In his dorm room, junior quarterback Mike Paulus watched.
The North Carolina transfer, who will start for William and Mary in place of injured senior Mike Callahan Saturday against Villanova, was not officially a member of the squad when the Tribe last faced the Wildcats in the FCS national semifinals.
So instead of standing behind Head Coach Jimmye Laycock ’70 on the sideline, Paulus sat in his dorm room in Chapel Hill, N.C. with several of his soon-to-be ex-teammates. From 400 miles away, he still felt the College’s pain.
“I don’t think I quite understood Villanova-William and Mary at that time, but now I do. I know what the rivalry is,” Paulus said. “Since I’ve watched that game, I’ve wanted to play Villanova extremely badly.”
On the sidelines, sophomore linebacker Dante Cook fumed.
Two plays into the second half of that same game, Villanova wideout Matt Szczur raced 62 yards for a touchdown on a fake punt. Cook, a special teams standout last season, was just feet from making a stop that possibly could have extended the College’s season.

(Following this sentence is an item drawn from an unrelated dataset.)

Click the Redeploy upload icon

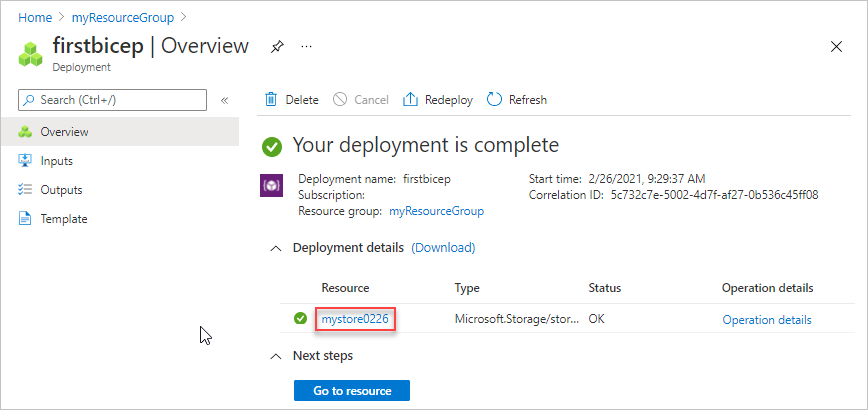(x=410, y=99)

“I had a pretty good bead on it, and I was probably a millisecond away [from tackling Szczur],” Cook said. “It was a 50-yard dead sprint across the field. I really want to have that back.”
Memories such as those linger among the returning members of the 2010 Tribe squad, as it seeks to avenge the heartbreak of 2009. Saturday, 10 months later, the College will finally get the chance to rid the all too familiar emotions associated with the visiting Wildcats — pain, disappointment, heartbreak.
The game will be the Tribe’s latest chance to purge a frustrating six-game losing streak to its conference foe.
“These guys want this win really bad. Coach Laycock wants this one really bad,” Paulus said. “I know they’ve beaten William and Mary the last six times they’ve played and twice last year, so I want to go out there and play my best for these guys and get this win for them.”
Even the normally staid Laycock laments last year’s semifinal matchup as the one that got away.
“Very disappointing,” he said of the College’s 14-13 playoff defeat. “I felt like we had every bit as good a team as Villanova, and to come that close to playing for a national championship and lose was difficult.”
Rarely will any team be as driven and tenacious as the College on Saturday afternoon, as the squad draws on a host of perspectives in a game that has been bolded, highlighted and circled on the calendar for 10 months.
Overall, the 2010 squad should not be confused with its predecessor that made the FCS semifinals, and with change often comes a blunting of the memories from years past. But the College’s youngsters have been imbued with the emotions of their upperclassmen, and those feelings encompass more than just Villanova.
“As we’ve built into a bigger program over the last few years, I don’t think we have respect,” Cook said. “We’ve got to go out and take that respect as well as we can.”
Saturday, Cook, like the rest of the Tribe, will get his chance.